- WHAT YOU NEED TO DO
With nothing omitted, transcribe the entries exactly as written.

:: EXERCISE INPUTS

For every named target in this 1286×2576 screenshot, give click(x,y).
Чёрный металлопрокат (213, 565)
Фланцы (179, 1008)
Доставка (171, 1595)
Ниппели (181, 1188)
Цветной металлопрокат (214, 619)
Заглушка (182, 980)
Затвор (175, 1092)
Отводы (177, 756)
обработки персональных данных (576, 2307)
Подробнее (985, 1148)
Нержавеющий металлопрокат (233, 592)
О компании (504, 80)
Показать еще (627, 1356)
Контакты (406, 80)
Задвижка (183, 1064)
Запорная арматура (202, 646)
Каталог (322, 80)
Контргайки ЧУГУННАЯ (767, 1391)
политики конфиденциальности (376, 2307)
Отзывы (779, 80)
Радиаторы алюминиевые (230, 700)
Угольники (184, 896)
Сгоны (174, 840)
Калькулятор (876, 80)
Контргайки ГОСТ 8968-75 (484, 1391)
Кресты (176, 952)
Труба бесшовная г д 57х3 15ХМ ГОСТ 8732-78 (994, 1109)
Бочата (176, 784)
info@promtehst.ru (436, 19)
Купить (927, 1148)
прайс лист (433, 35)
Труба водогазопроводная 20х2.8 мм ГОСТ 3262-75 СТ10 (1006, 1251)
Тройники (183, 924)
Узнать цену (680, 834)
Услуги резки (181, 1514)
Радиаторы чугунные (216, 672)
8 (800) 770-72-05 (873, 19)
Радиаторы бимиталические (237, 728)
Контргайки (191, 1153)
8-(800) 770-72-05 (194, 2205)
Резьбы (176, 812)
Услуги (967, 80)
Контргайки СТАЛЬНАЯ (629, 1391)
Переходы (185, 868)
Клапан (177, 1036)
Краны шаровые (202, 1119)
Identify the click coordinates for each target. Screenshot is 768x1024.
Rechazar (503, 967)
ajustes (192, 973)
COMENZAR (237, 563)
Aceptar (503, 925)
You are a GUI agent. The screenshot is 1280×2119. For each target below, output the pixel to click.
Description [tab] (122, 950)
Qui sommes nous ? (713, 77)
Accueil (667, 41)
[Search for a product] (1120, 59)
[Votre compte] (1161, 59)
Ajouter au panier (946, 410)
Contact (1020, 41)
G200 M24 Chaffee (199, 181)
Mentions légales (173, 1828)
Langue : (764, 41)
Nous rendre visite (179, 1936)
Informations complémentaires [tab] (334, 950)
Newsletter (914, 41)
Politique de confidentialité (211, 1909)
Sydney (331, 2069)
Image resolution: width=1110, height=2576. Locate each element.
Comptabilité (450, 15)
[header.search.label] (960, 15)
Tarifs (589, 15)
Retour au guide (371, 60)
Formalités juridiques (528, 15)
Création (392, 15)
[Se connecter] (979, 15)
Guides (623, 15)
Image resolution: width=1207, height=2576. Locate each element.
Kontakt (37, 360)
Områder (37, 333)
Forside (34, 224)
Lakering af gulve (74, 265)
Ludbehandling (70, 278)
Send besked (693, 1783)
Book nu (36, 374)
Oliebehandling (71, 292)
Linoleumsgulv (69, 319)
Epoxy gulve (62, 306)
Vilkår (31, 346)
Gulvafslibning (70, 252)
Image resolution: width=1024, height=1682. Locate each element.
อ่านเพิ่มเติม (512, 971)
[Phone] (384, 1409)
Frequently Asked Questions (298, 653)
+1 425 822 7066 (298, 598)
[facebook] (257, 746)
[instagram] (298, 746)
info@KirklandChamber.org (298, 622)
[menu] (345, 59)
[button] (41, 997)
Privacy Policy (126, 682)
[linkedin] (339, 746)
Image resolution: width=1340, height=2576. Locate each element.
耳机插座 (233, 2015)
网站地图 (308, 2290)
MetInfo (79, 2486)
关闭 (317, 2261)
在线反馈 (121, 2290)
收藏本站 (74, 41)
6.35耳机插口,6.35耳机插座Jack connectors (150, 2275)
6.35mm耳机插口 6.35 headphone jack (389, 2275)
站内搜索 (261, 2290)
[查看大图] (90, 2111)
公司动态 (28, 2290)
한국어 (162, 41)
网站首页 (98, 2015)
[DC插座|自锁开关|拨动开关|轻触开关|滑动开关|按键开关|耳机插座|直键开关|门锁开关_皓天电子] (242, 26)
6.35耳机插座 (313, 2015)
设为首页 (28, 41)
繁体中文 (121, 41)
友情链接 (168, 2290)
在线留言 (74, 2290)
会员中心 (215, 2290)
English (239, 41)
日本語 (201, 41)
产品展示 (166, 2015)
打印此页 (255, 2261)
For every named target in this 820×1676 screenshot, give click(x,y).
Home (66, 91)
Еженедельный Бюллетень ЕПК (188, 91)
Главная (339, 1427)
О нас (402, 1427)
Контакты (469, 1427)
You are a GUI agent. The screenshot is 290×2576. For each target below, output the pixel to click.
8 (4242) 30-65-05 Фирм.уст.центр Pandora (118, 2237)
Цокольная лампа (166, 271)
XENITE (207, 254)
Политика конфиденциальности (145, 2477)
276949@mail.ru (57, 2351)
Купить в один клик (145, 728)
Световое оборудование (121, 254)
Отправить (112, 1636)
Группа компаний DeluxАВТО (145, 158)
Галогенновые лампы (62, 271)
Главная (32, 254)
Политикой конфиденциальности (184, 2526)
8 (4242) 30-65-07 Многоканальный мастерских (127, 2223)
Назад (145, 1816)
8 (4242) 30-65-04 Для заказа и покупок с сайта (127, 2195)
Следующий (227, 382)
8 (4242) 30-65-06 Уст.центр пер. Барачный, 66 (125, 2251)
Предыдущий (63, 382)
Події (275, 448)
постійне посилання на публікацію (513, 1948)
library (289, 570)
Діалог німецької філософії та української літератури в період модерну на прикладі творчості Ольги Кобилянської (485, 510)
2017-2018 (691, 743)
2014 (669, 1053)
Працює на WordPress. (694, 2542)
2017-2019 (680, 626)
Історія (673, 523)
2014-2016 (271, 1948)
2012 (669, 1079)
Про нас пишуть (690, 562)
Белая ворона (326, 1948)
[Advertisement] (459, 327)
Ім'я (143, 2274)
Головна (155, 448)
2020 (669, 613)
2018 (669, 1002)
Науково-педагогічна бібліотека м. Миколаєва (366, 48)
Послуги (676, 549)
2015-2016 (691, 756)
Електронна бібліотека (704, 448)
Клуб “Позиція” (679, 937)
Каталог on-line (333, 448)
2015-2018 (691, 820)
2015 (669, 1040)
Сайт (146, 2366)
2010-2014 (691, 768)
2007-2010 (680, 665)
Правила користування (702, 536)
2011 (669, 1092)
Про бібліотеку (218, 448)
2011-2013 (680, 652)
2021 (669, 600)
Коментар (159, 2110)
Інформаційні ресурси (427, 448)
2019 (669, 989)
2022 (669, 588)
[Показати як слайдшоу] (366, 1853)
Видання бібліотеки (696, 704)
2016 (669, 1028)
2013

::::

- SOLUTION BELOW
For every named target in this 1286×2576 screenshot, give click(x,y).
Чёрный металлопрокат (213, 565)
Фланцы (179, 1008)
Доставка (171, 1595)
Ниппели (181, 1188)
Цветной металлопрокат (214, 619)
Заглушка (182, 980)
Затвор (175, 1092)
Отводы (177, 756)
обработки персональных данных (576, 2307)
Подробнее (985, 1148)
Нержавеющий металлопрокат (233, 592)
О компании (504, 80)
Показать еще (627, 1356)
Контакты (406, 80)
Задвижка (183, 1064)
Запорная арматура (202, 646)
Каталог (322, 80)
Контргайки ЧУГУННАЯ (767, 1391)
политики конфиденциальности (376, 2307)
Отзывы (779, 80)
Радиаторы алюминиевые (230, 700)
Угольники (184, 896)
Сгоны (174, 840)
Калькулятор (876, 80)
Контргайки ГОСТ 8968-75 (484, 1391)
Кресты (176, 952)
Труба бесшовная г д 57х3 15ХМ ГОСТ 8732-78 (994, 1109)
Бочата (176, 784)
info@promtehst.ru (436, 19)
Купить (927, 1148)
прайс лист (433, 35)
Труба водогазопроводная 20х2.8 мм ГОСТ 3262-75 СТ10 (1006, 1251)
Тройники (183, 924)
Узнать цену (680, 834)
Услуги резки (181, 1514)
Радиаторы чугунные (216, 672)
8 (800) 770-72-05 (873, 19)
Радиаторы бимиталические (237, 728)
Контргайки (191, 1153)
8-(800) 770-72-05 (194, 2205)
Резьбы (176, 812)
Услуги (967, 80)
Контргайки СТАЛЬНАЯ (629, 1391)
Переходы (185, 868)
Клапан (177, 1036)
Краны шаровые (202, 1119)
Identify the click coordinates for each target. Screenshot is 768x1024.
Rechazar (503, 967)
ajustes (192, 973)
COMENZAR (237, 563)
Aceptar (503, 925)
You are a GUI agent. The screenshot is 1280×2119. For each target below, output the pixel to click.
Description [tab] (122, 950)
Qui sommes nous ? (713, 77)
Accueil (667, 41)
[Search for a product] (1120, 59)
[Votre compte] (1161, 59)
Ajouter au panier (946, 410)
Contact (1020, 41)
G200 M24 Chaffee (199, 181)
Mentions légales (173, 1828)
Langue : (764, 41)
Nous rendre visite (179, 1936)
Informations complémentaires [tab] (334, 950)
Newsletter (914, 41)
Politique de confidentialité (211, 1909)
Sydney (331, 2069)
Image resolution: width=1110, height=2576. Locate each element.
Comptabilité (450, 15)
[header.search.label] (960, 15)
Tarifs (589, 15)
Retour au guide (371, 60)
Formalités juridiques (528, 15)
Création (392, 15)
[Se connecter] (979, 15)
Guides (623, 15)
Image resolution: width=1207, height=2576. Locate each element.
Kontakt (37, 360)
Områder (37, 333)
Forside (34, 224)
Lakering af gulve (74, 265)
Ludbehandling (70, 278)
Send besked (693, 1783)
Book nu (36, 374)
Oliebehandling (71, 292)
Linoleumsgulv (69, 319)
Epoxy gulve (62, 306)
Vilkår (31, 346)
Gulvafslibning (70, 252)
Image resolution: width=1024, height=1682. Locate each element.
อ่านเพิ่มเติม (512, 971)
[Phone] (384, 1409)
Frequently Asked Questions (298, 653)
+1 425 822 7066 (298, 598)
[facebook] (257, 746)
[instagram] (298, 746)
info@KirklandChamber.org (298, 622)
[menu] (345, 59)
[button] (41, 997)
Privacy Policy (126, 682)
[linkedin] (339, 746)
Image resolution: width=1340, height=2576. Locate each element.
耳机插座 (233, 2015)
网站地图 (308, 2290)
MetInfo (79, 2486)
关闭 (317, 2261)
在线反馈 (121, 2290)
收藏本站 (74, 41)
6.35耳机插口,6.35耳机插座Jack connectors (150, 2275)
6.35mm耳机插口 6.35 headphone jack (389, 2275)
站内搜索 (261, 2290)
[查看大图] (90, 2111)
公司动态 (28, 2290)
한국어 (162, 41)
网站首页 (98, 2015)
[DC插座|自锁开关|拨动开关|轻触开关|滑动开关|按键开关|耳机插座|直键开关|门锁开关_皓天电子] (242, 26)
6.35耳机插座 (313, 2015)
设为首页 (28, 41)
繁体中文 (121, 41)
友情链接 (168, 2290)
在线留言 (74, 2290)
会员中心 (215, 2290)
English (239, 41)
日本語 (201, 41)
产品展示 (166, 2015)
打印此页 (255, 2261)
For every named target in this 820×1676 screenshot, give click(x,y).
Home (66, 91)
Еженедельный Бюллетень ЕПК (188, 91)
Главная (339, 1427)
О нас (402, 1427)
Контакты (469, 1427)
You are a GUI agent. The screenshot is 290×2576. For each target below, output the pixel to click.
8 (4242) 30-65-05 Фирм.уст.центр Pandora (118, 2237)
Цокольная лампа (166, 271)
XENITE (207, 254)
Политика конфиденциальности (145, 2477)
276949@mail.ru (57, 2351)
Купить в один клик (145, 728)
Световое оборудование (121, 254)
Отправить (112, 1636)
Группа компаний DeluxАВТО (145, 158)
Галогенновые лампы (62, 271)
Главная (32, 254)
Политикой конфиденциальности (184, 2526)
8 (4242) 30-65-07 Многоканальный мастерских (127, 2223)
Назад (145, 1816)
8 (4242) 30-65-04 Для заказа и покупок с сайта (127, 2195)
Следующий (227, 382)
8 (4242) 30-65-06 Уст.центр пер. Барачный, 66 (125, 2251)
Предыдущий (63, 382)
Події (275, 448)
постійне посилання на публікацію (513, 1948)
library (289, 570)
Діалог німецької філософії та української літератури в період модерну на прикладі творчості Ольги Кобилянської (485, 510)
2017-2018 (691, 743)
2014 (669, 1053)
Працює на WordPress. (694, 2542)
2017-2019 (680, 626)
Історія (673, 523)
2014-2016 (271, 1948)
2012 (669, 1079)
Про нас пишуть (690, 562)
Белая ворона (326, 1948)
[Advertisement] (459, 327)
Ім'я (143, 2274)
Головна (155, 448)
2020 (669, 613)
2018 (669, 1002)
Науково-педагогічна бібліотека м. Миколаєва (366, 48)
Послуги (676, 549)
2015-2016 (691, 756)
Електронна бібліотека (704, 448)
Клуб “Позиція” (679, 937)
Каталог on-line (333, 448)
2015-2018 (691, 820)
2015 (669, 1040)
Сайт (146, 2366)
2010-2014 (691, 768)
2007-2010 (680, 665)
Правила користування (702, 536)
2011 (669, 1092)
Про бібліотеку (218, 448)
2011-2013 (680, 652)
2021 (669, 600)
Коментар (159, 2110)
Інформаційні ресурси (427, 448)
2019 (669, 989)
2022 (669, 588)
[Показати як слайдшоу] (366, 1853)
Видання бібліотеки (696, 704)
2016 (669, 1028)
2013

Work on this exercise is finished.